I am going to use two techniques for information extraction: named entity recognition and rule-based extraction using dependency parses. The plan is to:

- get started with some hands-on named entity recognition
- step back and discuss information extraction and structured prediction at a higher level
- return to NER with some applications on real text
- next, use dependency parses and custom rules as a technique for information extraction
- conclude with some thoughts about extentions

Getting started with **NER** and **spaCy**

In [None]:
import jsonlines

from tqdm.autonotebook import tqdm
import jsonlines
import re

import spacy
from spacy import displacy
# assert spacy.__version__ == "3.1.3"

For spacy I need a pretrain model for prcessing document.
- large model (pre-train model with more example)
- small model (without pre-train word embedding)
- trf model (transformer-based model)
I am using large model (en_core_web_trf) and also small model(en_core_web_sm) for comparision

In [None]:
nlp = spacy.load("en_core_web_lg")
nlp_sm = spacy.load("en_core_web_sm")

Next, I'll load in a collection of news stories from a local **pro-government newspaper** in **Syri**a called al-Masdar. The articles here primarily describe the **civil war in Syria in 2016 and 2017**

In [None]:
with jsonlines.open("cleaned_masdar.jsonl", "r") as f:
    articles = list(f.iter())


In [None]:
# for i in range (len(articles)):
#   print(articles[i])
# print(len(articles))

In [None]:
article = articles[100]
article

To process a document with **spaCy**, I'll use the **nlp object** we instatiated earlier and pass a piece of text to it. The **nlp object** returns a **Document class object**, which has both document and token-level attributes.

In [None]:
doc = nlp(article['body'])
print(doc)
# take a look at how many words in a document
len(doc)

In [None]:
# look document-level attributes
dir(doc)

In [None]:
# tokens in a document can by accessed by their number:
print(doc[34])
# dir(doc[5])

One of the attributes it assigns is **named entity** information for the document. Using **spaCy's built-in visualizer**, we can see all the detected named entities in the document.

In [None]:
displacy.render(doc, style="ent", jupyter=True)

In [None]:
just_text = [i['body'] for i in articles]
docs = list(tqdm(nlp.pipe(just_text), total=len(just_text)))
print(docs)

# Information Extraction and Structured Prediction

In [None]:
for i in doc[0:]:
  print(i)

In [None]:

[(i.text, i.ent_iob_ + "-" + i.ent_type_) for i in doc[0:]]


# Models for NER

let's identify which organization are mentioned most in our corpus

In [None]:
from collections import Counter

all_orgs = []
for d in docs:
    orgs = [ent.text for ent in d.ents if ent.label_ == "PERSON"]
    all_orgs.extend(orgs)
    
Counter(all_orgs).most_common(15)

Which organizations are mentioned most alongside mentions of "ceasefires" or "negotiations"?

In [None]:
#@title 
negotiation_orgs = []
for d in docs:
    for ent in d.ents:
        if ent.label_ != "ORG":
            continue
        if re.search("negotiat|ceasefire|talks", ent.sent.text):
            negotiation_orgs.append(ent.text)
            
negotiation_orgs            

Dependency parses

In [None]:
doc = nlp(articles[313]['body'])
sent = list(doc.sents)[1]
displacy.render(sent, style="dep", jupyter=True)

In [None]:
# doc = "Al-Aqsa Mosque is located in close proximity to various historical and holy sites in Judaism and Christianity, most notably that of the Temple in Jerusalem."
# doc = nlp(doc)
# print(doc)
# # take a look at how many words in a document
# len(doc)
# displacy.render(doc, style="ent", jupyter=True)

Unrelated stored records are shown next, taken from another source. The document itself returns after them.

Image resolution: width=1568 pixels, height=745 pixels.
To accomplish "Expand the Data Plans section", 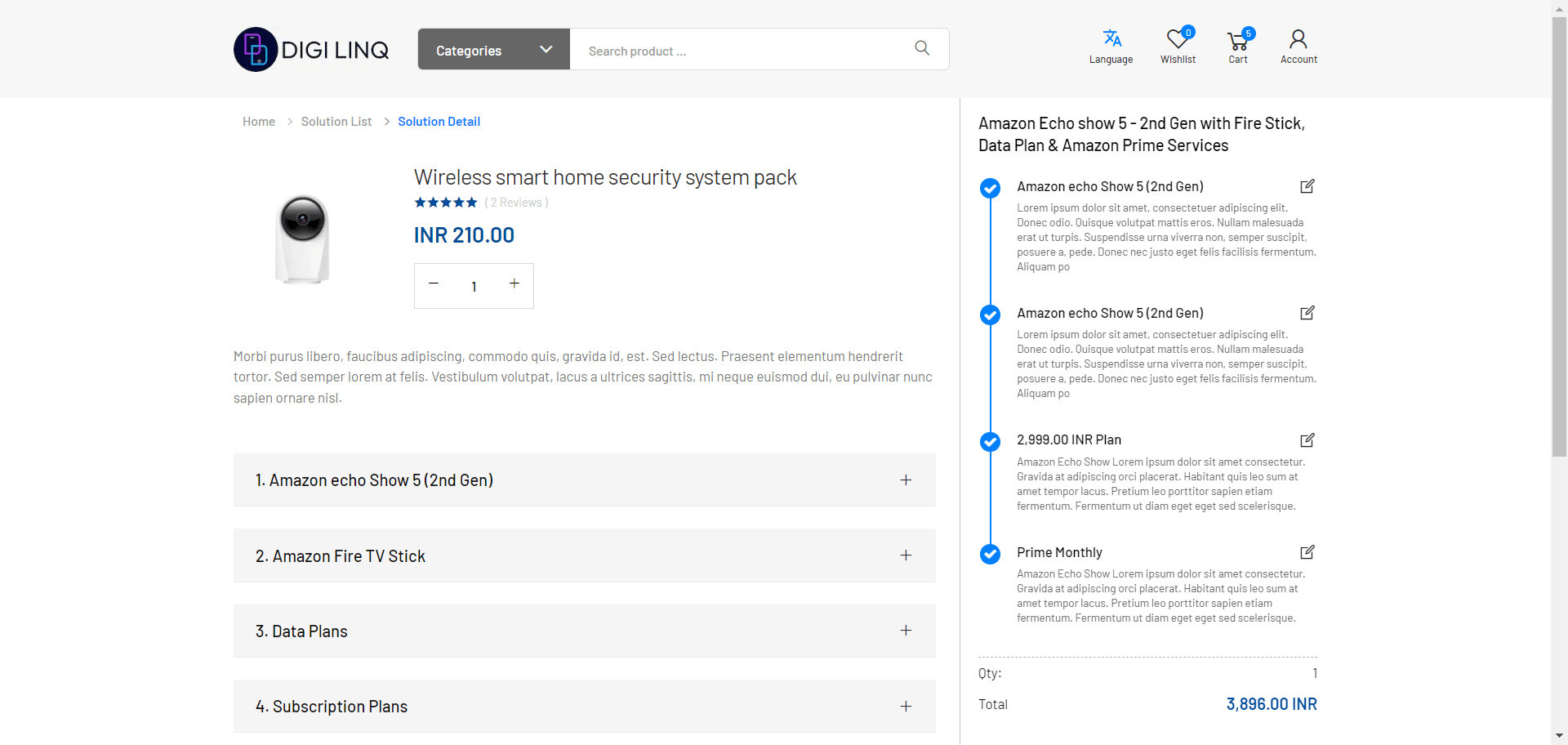I will click(x=906, y=631).
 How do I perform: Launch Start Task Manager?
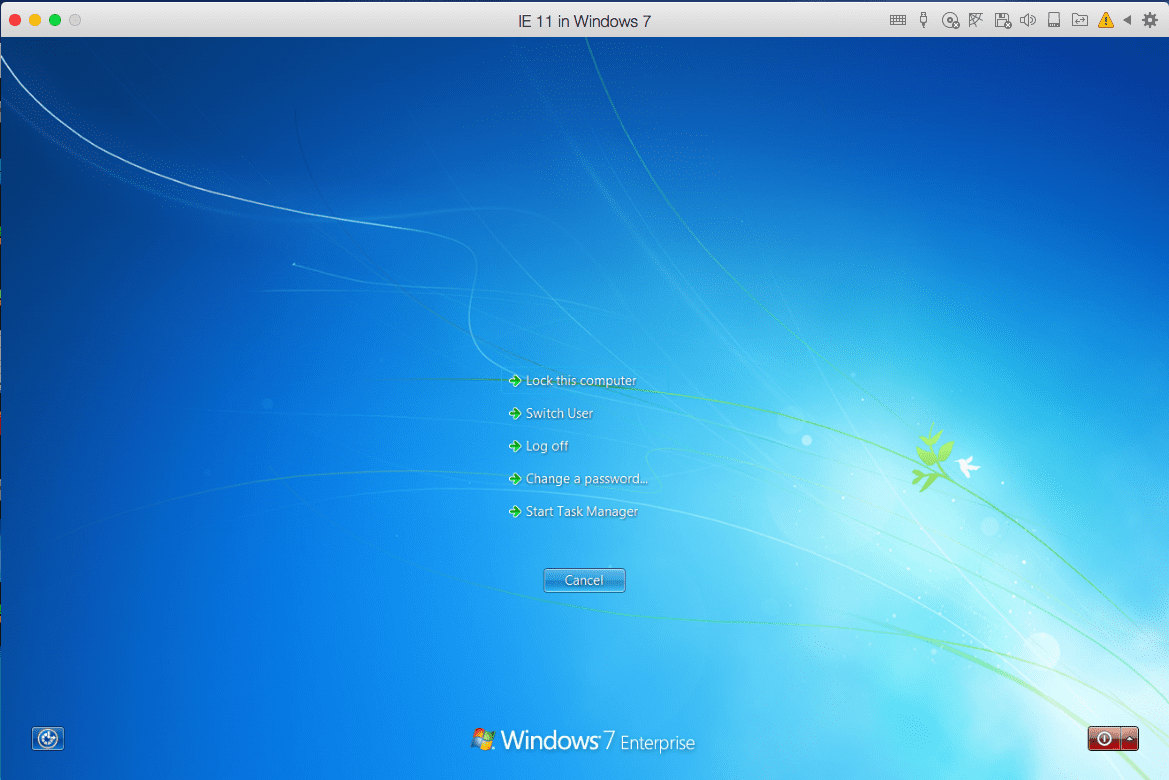(581, 511)
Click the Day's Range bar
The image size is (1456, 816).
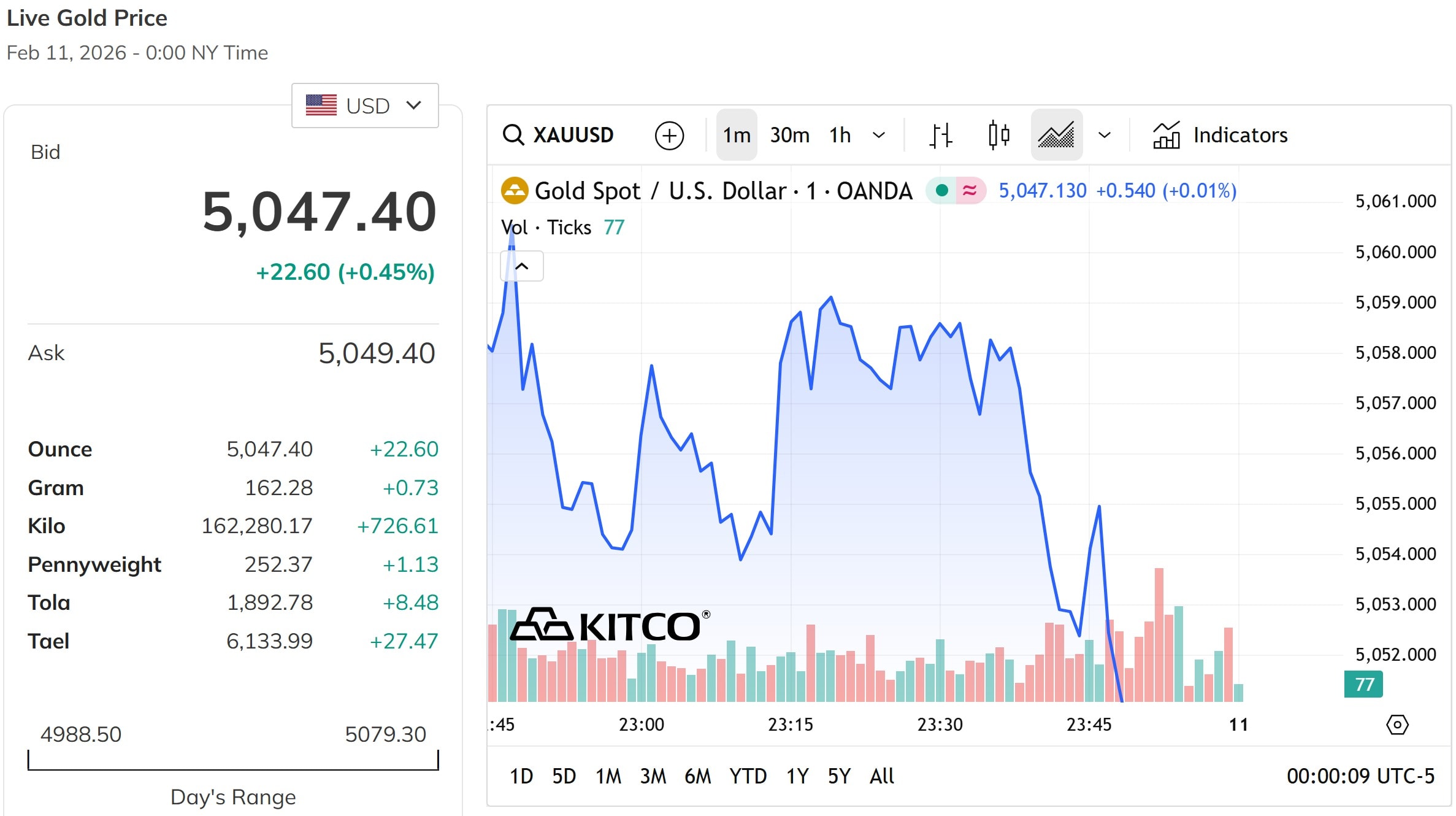pos(233,761)
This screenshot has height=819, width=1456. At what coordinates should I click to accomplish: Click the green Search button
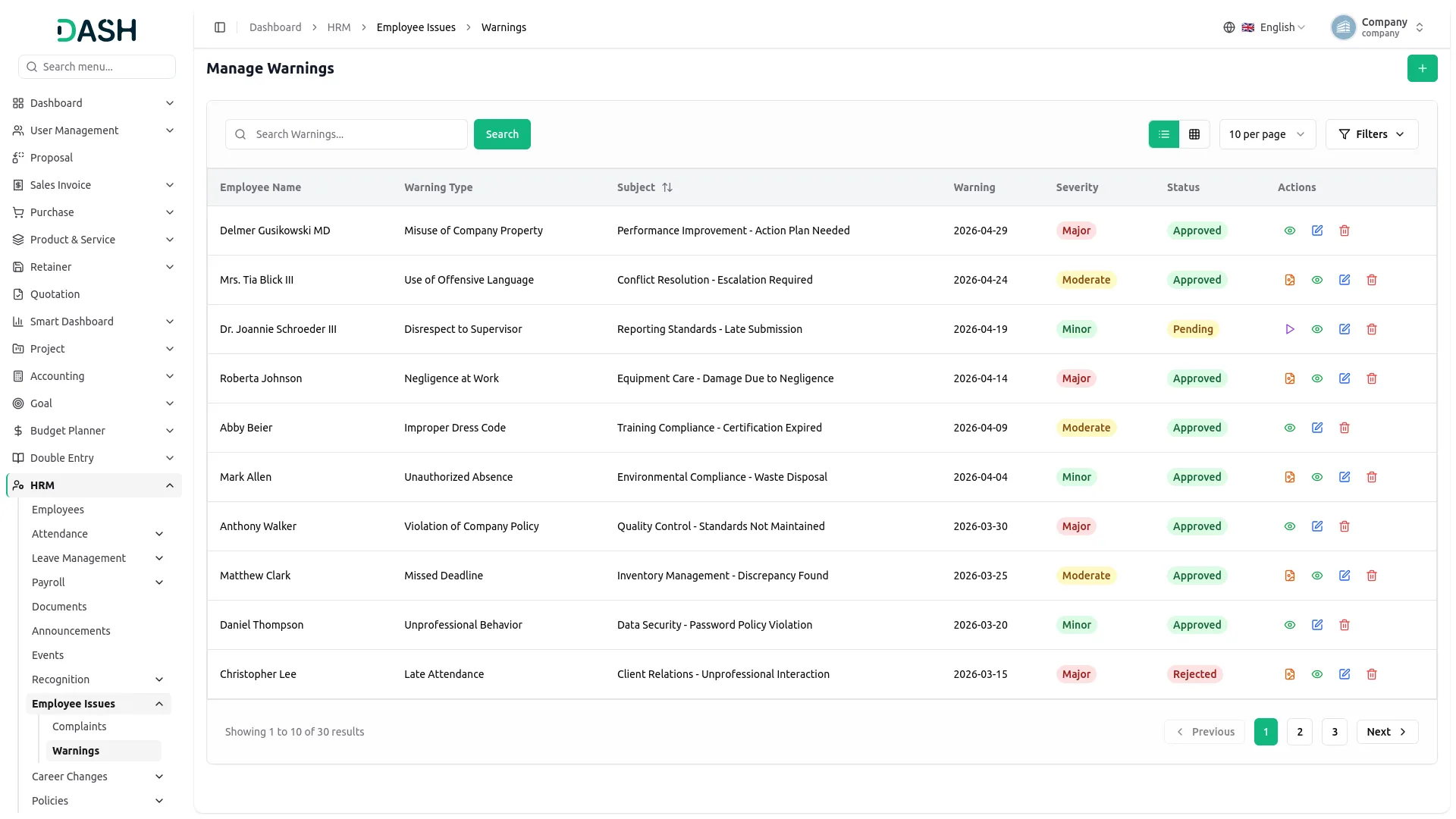pos(502,134)

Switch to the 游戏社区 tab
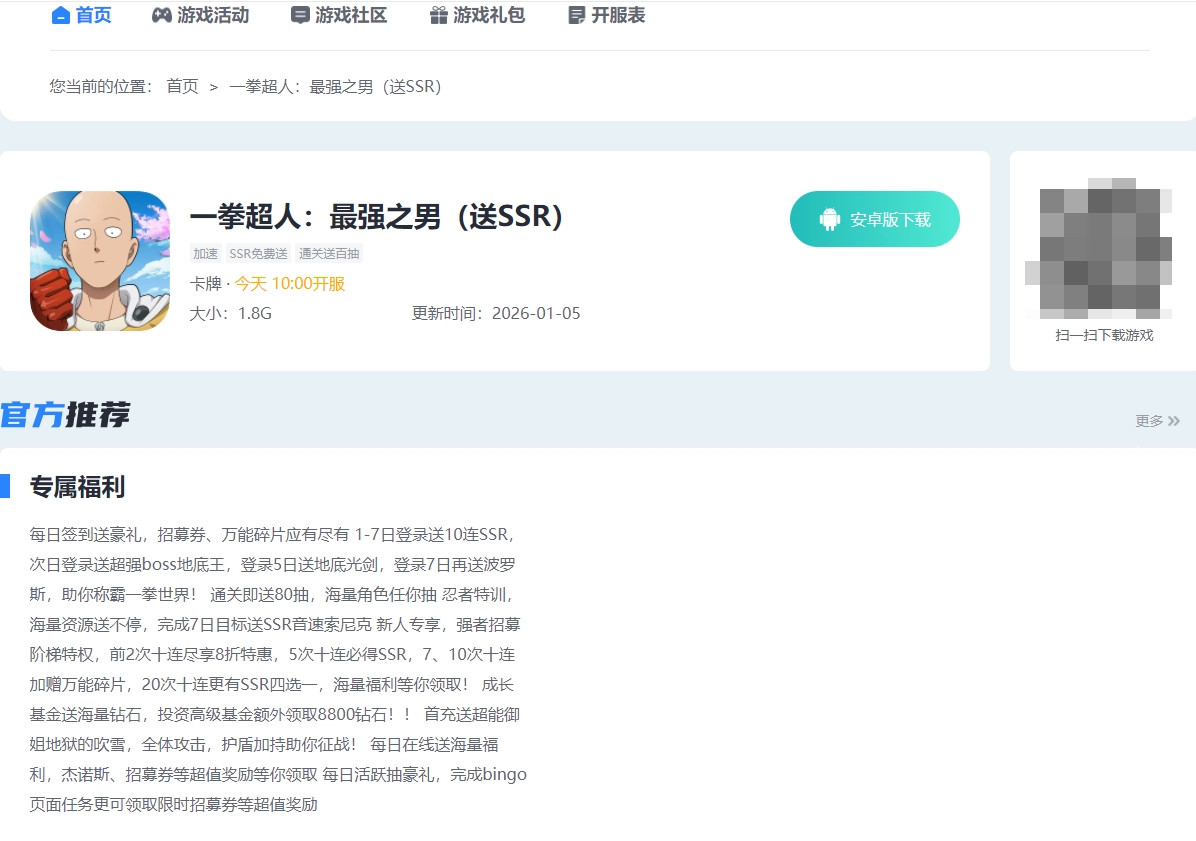pos(351,16)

##Example information extraction with dependency parses
On its own, a dependency parse doesn't give you the ability to extract information from documents. That said, the information within a dependency parse can help you with a rule-based for extracting information.

One thing we might want to be able to extract from text is generally what kinds of behaviors or actions are occurring in a particular location. Let's write a function to identify verbs + direct objects that are grammatically linked to a location.

In [None]:
print(doc)
tok = doc[21]
print("tok: ",tok)


def loc_to_verb(tok):
    verb_phrase = []
    # first, iterate through all the ancesters of the token
    for i in tok.ancestors:
        # when you get to a verb (using a POS tag)...
        if i.pos_ == "VERB":
            # ...add the verb to the verb phrase list
            verb_phrase.append(i)
            # then, also add the direct object(s) of the verb, as long as the original token
            # is in the same subtree as the direct object
            verb_phrase.extend([j for j in i.children if j.dep_ == "dobj" and tok in i.subtree])
            # we only want the first verb, so stop after we find one
            print("verb_phrase", verb_phrase)
            break
    # expand out the verb phrase to get modifiers ("amod") of the direct object
    for i in verb_phrase:
        for j in i.children:
            if j.dep_ == "amod":
                verb_phrase.append(j)

    # sort the tokens by their position in the original sentence
    new_list = sorted(verb_phrase, key=lambda x: x.i)
    # join them together with the correct whitespace and return
    return ''.join([i.text_with_ws for i in new_list]).strip()

loc_to_verb(tok)

We can then use our function to identify all the actions related to a single city, Aleppo.

In [None]:
aleppo_actions = []

for d in docs:
    for i in d:
        if i.text == "Aleppo":
            aleppo_actions.append(loc_to_verb(i))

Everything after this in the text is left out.